Dream a Little Dream (Chicago Stars, #4)(105)



“If you’re trying to make things better, you’re going about it the wrong way.” She wouldn’t let him watch her fall apart, so she turned away and headed for the kitchen, only to have him follow her.

“Just listen. I don’t know if it was the shock of what I’d done, or . . . For the first time, I felt as if I were really seeing him. Only him. Not Jamie.”

“Gabe, leave me alone, will you?”

“Rach . . .”

“Please. I’ll meet you at the drive-in at six.”

He didn’t say anything, and, finally, she heard him walk away.

She packed up everything she and Edward owned and loaded it into the Escort. As she pulled away from Annie’s cottage, she swallowed her tears. This small cottage had been a symbol of everything she’d dreamed about, and now she was leaving it behind.

At her side, Edward groped for Horse, and when he didn’t find his old companion, chewed on his thumb instead.

Rachel called Lisa Scudder from Kristy’s condo and got the name of a reliable high-school girl to watch Edward, then fixed him an early dinner from the leftovers she’d brought with her from the cottage. She was too upset to eat anything herself. By the time she’d changed into a clean dress, the sitter had arrived, and when she left, the two of them were safely tucked in front of Kristy’s television.

Rachel would have given anything not to have to go to work that night. She didn’t want to see Gabe, didn’t want to think how he’d betrayed her trust, but she spotted him the moment she pulled into the drive-in. He stood in the middle of the lot with his fists clenched at his sides. There was something unnaturally still about his posture that alarmed her. She followed the direction of his gaze and drew in her breath.

The middle of the screen had been defaced with streaks of black paint like some giant abstract painting. She jumped out of the car. “What happened?”

Gabe’s response was low and toneless. “Someone got in after we closed last night and wrecked the place. The snack shop, the rest rooms . . .” He finally looked at her, and his eyes seemed empty. “I’ve got to get out of here. I called Odell, and he’s on his way. Just tell him I found it like this.”

“But—”

He ignored her and headed for his truck. Moments later, it shot out of the lot, leaving nothing behind but a dusty trail.

She rushed over to the snack shop. The lock had been smashed and the door stood partially open. She looked inside and saw broken appliances littering the floor, along with spilled soft-drink syrup, melted ice cream, and cooking oil. She hurried to the rest rooms and found a sink partially ripped off one wall, rolls of paper towels stopping up the toilets, and broken ceiling tiles scattered over the floor.

Before she could inspect the projection room, Odell Hatcher arrived. He got out of his squad car along with a man she recognized as Jake Armstrong, the officer who’d tried to throw her into jail for vagrancy.

“Where’s Gabe?” Odell asked.

“He was upset and he left. I’m sure he’ll be back before long.” She wasn’t sure of anything. “He told me to tell you this is the way he found it.”

Odell frowned. “He should have waited around. Don’t you leave until I say it’s all right, y’hear?”

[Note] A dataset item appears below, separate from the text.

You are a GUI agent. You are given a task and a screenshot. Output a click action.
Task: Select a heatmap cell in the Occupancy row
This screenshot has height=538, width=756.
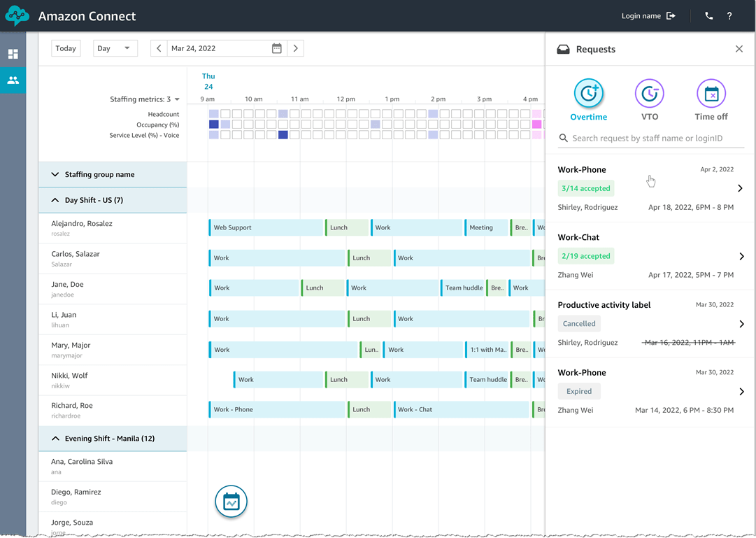pos(215,125)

“I wasn’t planning to. Just let me call Kayla Miggs and tell her not to come in.” Tom Bennett lived farther away, and he would have already left by now, so it was too late to contact him.

Odell let her make her call, then had her accompany him to inspect the damage and see if anything was missing.

The hundred dollars in change Gabe had left in the register was gone, along with the radio he liked to play when he worked, but she couldn’t tell if anything else had been taken. As she stared at the desecration, she remembered Gabe’s awful stillness. Would this send him back to that empty place he’d been dwelling in before she’d come to Salvation?

Tom appeared and, after he’d been filled in on what had happened, accompanied them to the projection room. The FM receiver that controlled the sound equipment had been flung to the floor, but the projector itself was too large for that, so the intruder had pounded it with something heavy, probably the folding metal chair that lay on the floor.


The destruction was so mindless that it gave Rachel the chills. She turned to Odell. “I have to block off the entrance before the customers start arriving. Tom can tell you better than I if anything’s missing up here.”

To her relief, he didn’t protest, and she fled. But she had just descended the outside stairs when a white Range Rover roared into the lot. Her heart sank. Of all the people she didn’t want to see right now, Gabe’s big brother headed the list.

Cal jumped out and stalked toward her. “What’s going on? And where’s Gabe? Tim Mercer heard on his police radio there was trouble out here.”

“Gabe’s not here. I don’t know where he went.”

Cal caught sight of the drive-in screen. “What the hell happened?”

“Someone vandalized the place last night after we closed.”

He cursed under his breath. “Any idea who did it?”

She shook her head.

Cal caught sight of Odell and rushed up the steps. She made her escape to the ticket booth.

As soon as she got there, she fastened the chain across the entrance, then dragged the sawhorse with the Closed sign into place. She’d painted that sawhorse herself. The same purple as the ticket booth.